Big brain, small detail

Image7_LeftAmygdalaMRI SCANS JUST GOT THE GOOGLE EARTH TREATMENT. BigBrain, the first 3D microstructural model of the entire human brain, allows users to zoom into the brain to see various cells the way we zoom into satellite images and see houses on a street. The interface is free and publicly available to researchers worldwide at bigbrain.loris.ca.

“The BigBrain atlas offers nearly cellular resolution, that is detail close to the level of the cell, a capability that has not been previously available in 3D for the human brain,” says Alan Evans, professor at the Montreal Neurological Institute at McGill and the sole Canadian lead researcher on the project.

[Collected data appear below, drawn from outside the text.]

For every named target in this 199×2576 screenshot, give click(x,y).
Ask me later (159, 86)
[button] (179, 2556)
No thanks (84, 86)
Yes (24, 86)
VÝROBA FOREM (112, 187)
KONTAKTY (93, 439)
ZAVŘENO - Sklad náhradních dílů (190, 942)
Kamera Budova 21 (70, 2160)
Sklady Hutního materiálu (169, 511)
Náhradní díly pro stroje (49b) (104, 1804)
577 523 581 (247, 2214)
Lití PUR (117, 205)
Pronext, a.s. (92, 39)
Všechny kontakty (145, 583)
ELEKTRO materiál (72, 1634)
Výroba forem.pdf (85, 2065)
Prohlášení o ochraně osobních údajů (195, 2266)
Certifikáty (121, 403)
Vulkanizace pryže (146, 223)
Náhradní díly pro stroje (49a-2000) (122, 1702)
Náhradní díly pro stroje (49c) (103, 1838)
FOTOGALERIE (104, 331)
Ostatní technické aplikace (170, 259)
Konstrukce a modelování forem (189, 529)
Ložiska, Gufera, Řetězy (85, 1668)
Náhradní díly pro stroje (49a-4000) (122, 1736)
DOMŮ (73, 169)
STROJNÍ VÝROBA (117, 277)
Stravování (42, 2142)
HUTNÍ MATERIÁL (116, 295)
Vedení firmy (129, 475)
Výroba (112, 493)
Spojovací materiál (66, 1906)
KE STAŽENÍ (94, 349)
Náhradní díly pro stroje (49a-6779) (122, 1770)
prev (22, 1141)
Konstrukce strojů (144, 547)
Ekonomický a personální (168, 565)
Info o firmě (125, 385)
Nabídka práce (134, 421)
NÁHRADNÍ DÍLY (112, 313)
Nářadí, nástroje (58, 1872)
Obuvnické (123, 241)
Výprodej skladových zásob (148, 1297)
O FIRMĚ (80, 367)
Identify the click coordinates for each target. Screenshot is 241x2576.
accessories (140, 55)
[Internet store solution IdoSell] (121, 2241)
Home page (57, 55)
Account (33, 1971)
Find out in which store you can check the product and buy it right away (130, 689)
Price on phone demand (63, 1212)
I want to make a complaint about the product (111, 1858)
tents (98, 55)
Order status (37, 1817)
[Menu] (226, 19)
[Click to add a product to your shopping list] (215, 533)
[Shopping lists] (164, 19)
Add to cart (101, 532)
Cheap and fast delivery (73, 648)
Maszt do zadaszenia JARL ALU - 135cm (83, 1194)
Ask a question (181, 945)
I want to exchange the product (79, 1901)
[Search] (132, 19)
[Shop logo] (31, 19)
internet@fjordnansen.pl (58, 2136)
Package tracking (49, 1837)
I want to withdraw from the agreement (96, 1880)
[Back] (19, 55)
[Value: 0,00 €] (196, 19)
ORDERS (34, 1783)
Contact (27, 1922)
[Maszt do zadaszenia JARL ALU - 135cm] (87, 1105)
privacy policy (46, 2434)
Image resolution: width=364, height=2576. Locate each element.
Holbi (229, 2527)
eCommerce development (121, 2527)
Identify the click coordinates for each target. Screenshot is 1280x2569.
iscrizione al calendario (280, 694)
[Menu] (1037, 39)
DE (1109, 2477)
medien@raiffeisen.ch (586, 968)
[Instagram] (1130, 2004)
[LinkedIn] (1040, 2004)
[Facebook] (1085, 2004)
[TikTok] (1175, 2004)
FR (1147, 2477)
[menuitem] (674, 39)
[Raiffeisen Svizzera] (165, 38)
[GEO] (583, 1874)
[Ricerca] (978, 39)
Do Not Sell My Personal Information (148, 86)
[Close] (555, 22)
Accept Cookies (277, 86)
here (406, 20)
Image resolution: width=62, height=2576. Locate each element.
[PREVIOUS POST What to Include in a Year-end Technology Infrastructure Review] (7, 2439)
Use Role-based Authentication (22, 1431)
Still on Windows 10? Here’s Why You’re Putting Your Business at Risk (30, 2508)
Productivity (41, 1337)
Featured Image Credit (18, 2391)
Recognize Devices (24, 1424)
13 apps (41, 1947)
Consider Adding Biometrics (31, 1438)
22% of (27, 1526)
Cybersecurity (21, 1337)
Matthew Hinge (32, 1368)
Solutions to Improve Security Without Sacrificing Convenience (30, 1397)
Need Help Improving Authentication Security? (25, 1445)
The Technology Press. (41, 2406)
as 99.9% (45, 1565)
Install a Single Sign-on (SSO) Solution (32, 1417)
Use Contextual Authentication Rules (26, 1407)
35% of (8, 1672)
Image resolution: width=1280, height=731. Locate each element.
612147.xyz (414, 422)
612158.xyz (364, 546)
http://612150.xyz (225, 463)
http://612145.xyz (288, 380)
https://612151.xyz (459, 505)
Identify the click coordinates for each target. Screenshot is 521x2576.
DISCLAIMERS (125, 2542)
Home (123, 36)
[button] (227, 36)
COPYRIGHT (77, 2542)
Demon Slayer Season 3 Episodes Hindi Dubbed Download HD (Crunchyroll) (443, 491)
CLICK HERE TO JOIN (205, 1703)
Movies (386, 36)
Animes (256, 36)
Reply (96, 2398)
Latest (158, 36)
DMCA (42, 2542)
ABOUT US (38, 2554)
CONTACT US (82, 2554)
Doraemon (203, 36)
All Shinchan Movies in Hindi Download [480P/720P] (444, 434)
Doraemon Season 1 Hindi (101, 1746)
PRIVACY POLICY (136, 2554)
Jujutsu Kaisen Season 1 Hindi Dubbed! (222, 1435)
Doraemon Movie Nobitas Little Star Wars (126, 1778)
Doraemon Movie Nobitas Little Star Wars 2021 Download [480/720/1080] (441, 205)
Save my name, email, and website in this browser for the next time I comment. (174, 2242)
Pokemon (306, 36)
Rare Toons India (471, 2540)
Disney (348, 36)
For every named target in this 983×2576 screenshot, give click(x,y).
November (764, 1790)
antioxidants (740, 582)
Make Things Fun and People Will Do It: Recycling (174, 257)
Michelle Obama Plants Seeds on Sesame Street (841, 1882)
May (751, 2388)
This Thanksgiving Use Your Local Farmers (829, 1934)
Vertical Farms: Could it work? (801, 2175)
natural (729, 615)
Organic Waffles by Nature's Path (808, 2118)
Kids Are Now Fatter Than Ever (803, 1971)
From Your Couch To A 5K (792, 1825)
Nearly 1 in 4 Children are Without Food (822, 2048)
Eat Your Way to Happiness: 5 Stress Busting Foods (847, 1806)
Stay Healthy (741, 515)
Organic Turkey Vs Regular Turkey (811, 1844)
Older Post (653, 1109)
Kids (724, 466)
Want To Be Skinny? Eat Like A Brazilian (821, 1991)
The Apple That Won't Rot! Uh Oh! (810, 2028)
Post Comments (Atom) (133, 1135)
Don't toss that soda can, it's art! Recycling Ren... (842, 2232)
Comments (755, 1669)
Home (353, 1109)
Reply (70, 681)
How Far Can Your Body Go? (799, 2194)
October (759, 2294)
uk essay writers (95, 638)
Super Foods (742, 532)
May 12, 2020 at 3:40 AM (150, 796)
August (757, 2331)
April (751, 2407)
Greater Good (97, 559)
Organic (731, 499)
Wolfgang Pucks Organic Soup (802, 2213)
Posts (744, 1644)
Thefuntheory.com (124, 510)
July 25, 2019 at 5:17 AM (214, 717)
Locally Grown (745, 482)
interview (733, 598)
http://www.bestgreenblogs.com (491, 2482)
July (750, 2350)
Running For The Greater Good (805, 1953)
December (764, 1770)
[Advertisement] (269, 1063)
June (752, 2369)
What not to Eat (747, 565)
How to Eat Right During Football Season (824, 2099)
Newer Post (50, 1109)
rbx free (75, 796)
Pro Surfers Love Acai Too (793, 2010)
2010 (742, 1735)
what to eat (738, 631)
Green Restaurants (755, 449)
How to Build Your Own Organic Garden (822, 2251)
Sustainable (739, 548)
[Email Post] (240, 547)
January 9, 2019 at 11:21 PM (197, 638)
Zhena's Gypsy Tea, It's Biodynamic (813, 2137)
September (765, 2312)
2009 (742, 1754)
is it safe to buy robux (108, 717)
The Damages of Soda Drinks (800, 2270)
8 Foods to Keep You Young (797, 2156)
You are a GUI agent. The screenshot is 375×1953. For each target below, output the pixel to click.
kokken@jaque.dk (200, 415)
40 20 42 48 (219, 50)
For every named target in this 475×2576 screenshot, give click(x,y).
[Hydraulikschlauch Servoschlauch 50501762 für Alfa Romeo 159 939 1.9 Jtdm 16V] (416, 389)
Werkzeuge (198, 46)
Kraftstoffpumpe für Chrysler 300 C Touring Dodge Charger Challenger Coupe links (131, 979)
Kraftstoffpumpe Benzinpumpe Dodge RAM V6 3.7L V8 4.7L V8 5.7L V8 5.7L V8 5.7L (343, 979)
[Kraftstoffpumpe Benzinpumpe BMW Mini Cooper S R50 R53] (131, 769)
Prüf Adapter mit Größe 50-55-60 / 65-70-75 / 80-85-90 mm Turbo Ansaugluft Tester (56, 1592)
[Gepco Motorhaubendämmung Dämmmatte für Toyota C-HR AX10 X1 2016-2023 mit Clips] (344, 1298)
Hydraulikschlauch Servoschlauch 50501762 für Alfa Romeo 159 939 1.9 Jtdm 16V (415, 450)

The brain is considered the most complex structure in the universe with 86 billion neurons.

Big Brain is reconstructed from 7404 histological brain sections that were stained for cell bodies and then digitized.

While present-day MRIs have a resolution of 1 millimetre, the BigBrain’s resolution is 50 times finer and provides a cellular-level view of the brain of 1,000 microns per millimetre.

The project’s implications are vast. BigBrain can be used to integrate and correlate a wide range of genetic, molecular, electrophysiological and pharmacological data. The atlas has the power to accelerate simulations of normal brain development as well as degeneration caused by disease and advance clinical research, for example, by pinpointing specific types of nerve cells linked to intractable epilepsy.

Perhaps the most powerful aspect of the platform is its accessibility: open to any user who registers, the atlas offers a fascinating way of looking at an organ that we know so intimately and yet, in many ways, we do not know at all.

This work was supported by Canada’s Advanced Research and Innovation Network, Compute Canada, Helmholtz Association Germany and the Human Brain Project.